As humans of diverse backgrounds our understanding of issues differ. Even twins misunderstand each other. abii…Our conversations must therefore highlight the details in plain black and white. Be generous with words in getting your point across. Don’t speak to the other person in sparse words and expect them to decode your whole idea. If you are on the other end, ask questions when you don’t understand. You either say it as it is or dont say it at all. Certain subject matters can be off limits but when they are inevitable make sure you are as open as possible.
20170928_0453542. Be Vibrant
This is just a way of saying be lively, don’t be boring. Be ready to share your thoughts on just about everything. Be it about money, your parents, your insecurities or doubt, your hate for broke guys..yea… I have to be real. I like when i am able to relate with one person on several levels. Whilst we may not share the same ideas entirely, i would be interested enough to acknowledge yours and give you the freedom to be yourself with me. I also realised that it takes enthusiasm to deal with challenges knowing there is someone to talk and laugh things over with. I however have noticed people try to be who they are not around me just to be relevant….don’t pretend, be you but don’t be boring!
3. Keep in touch
When you are with your friends you see each other and talk often, that you don’t see how growing up can cause you to grow apart. Calls turn into chats yhen ocasdional texts and days apart become years apart and you ask your self how did we ever get here? It is important to keep in touch and keep each other up to date with what’s happening in your life. The paranoid african woman in me will not let me be so vocal but we are working on it…lol ….That way they still feel a sense of belonging so when they move on to another phase of life they still carry you along. When you communicate try to discuss how you hope to spend your time together when next you meet. It makes it easy and necessary that you have each other in mind as you make your life plans. Keeping touch is much more than Facebook and Instagram likes or WhatsApp hello-hi chats. If you are keeping in touch it is because you cherish them beyond the present and they have a place in your future.
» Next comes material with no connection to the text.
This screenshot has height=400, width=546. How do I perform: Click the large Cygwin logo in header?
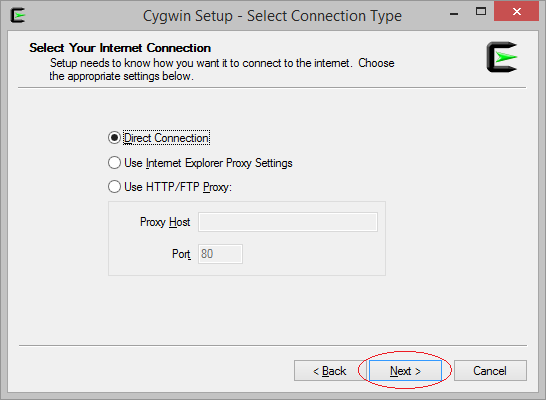pos(502,57)
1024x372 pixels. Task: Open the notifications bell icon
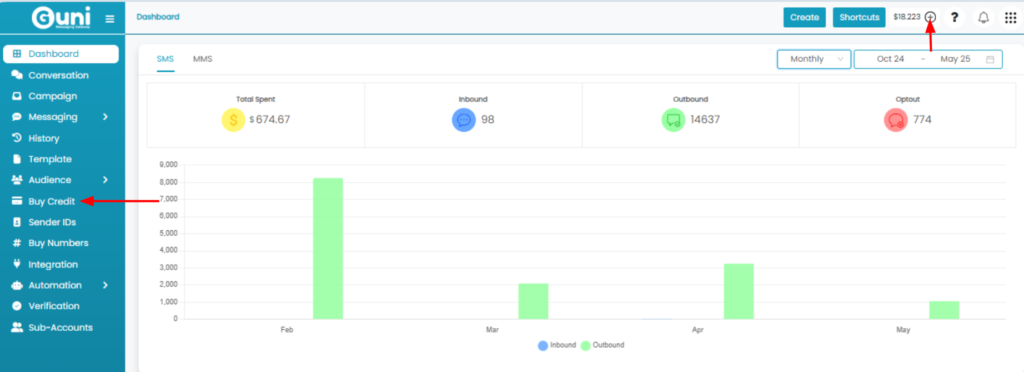984,18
4. Be invested enough to make it work and selfless enough to let go.
As they say all good things must come to an end. Its sad and i know. It is imperative therefore to give friendships and all other ships your best. Makes sacrifices if you have to especially in situations when it does not undermine your personal values. Spend quality time together doing stuff and creating memories. Be intentional about your (genuine) conversations and let them be and edifying. When people leave your life or vice versa, they should be able to remember you for the real you and the values you hold dear. When that time comes and you know you need to, pls let it go. Don’t hold on because there are certain things that need to happen in your life or the other person’s life that has nothing to do with your/their presence.

5. Don’t start what you can’t finish
This is as straight forward as it is. It is not strange for people to have certain expectations of you, for acceptance to come but Don’t force it. On the other hand, we give too many chance for mediocrity to a point where respect is lost. Don’t do what you won’t do months down the line just because you want to keep people-pleasing. From day one be yourself but don’t waste time and resources trying to prove anything. If you start what you can’t finish it will finish you. Geniune Friendships will however take people to their next level.

20170928_063444You know I always like to hear your thoughts. Feel free to share, like, and subscribe too to get the latest.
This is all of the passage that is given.